Twitch seems to be standing up to ad blockers. As countless users are reporting on Twitter, Amazon’s video game streaming platform is displaying the ad above, which reads:
The notice appears on the screen when stream ads should appear, about every fifteen minutes or so, and lasts between 10 and 30 seconds, which is how long ads usually last on the platform. This has generated some complaints on Twitter, where “AdBlock” has become a trending topic, although it is a measure that makes sense at the platform level and has been implemented in other countries for some months.
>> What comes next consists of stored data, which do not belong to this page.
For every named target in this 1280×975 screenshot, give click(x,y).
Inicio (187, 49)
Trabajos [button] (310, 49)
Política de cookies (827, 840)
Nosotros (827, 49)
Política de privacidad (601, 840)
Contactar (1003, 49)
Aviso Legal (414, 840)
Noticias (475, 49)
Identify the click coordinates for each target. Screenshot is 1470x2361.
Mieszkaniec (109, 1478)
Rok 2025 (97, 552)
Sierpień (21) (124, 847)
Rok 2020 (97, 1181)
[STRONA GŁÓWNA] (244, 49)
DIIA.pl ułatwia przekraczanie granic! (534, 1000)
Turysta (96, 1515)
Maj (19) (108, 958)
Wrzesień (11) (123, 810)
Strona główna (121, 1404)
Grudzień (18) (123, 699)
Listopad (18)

Ads as a source of revenue
Twitch ads are one of the platform’s sources of revenue. If the ads are blocked by a blocker, such as the popular AdBlock, the platform no longer receives that revenue. That, also, has an impact on the revenue of the streamers themselves.
Twitch Affiliates (or Twitch affiliates) receive a portion of the revenue generated through the ads that appear in their streams. The streamers themselves can run an “ad break” to generate revenue during breaks thanks to ads. Without ads, there is no revenue or, at least, it is reduced in some proportion.
In any case, some users claim that they have no adblocker or have it disabled on Twitch, so it may also be because a browser extension (such as TamperMonkey, which uses scripts) is interfering with the platform. The reason, Twitch says in the notice, is that they are updating their service and that these third-party tools can affect Twitch’s performance.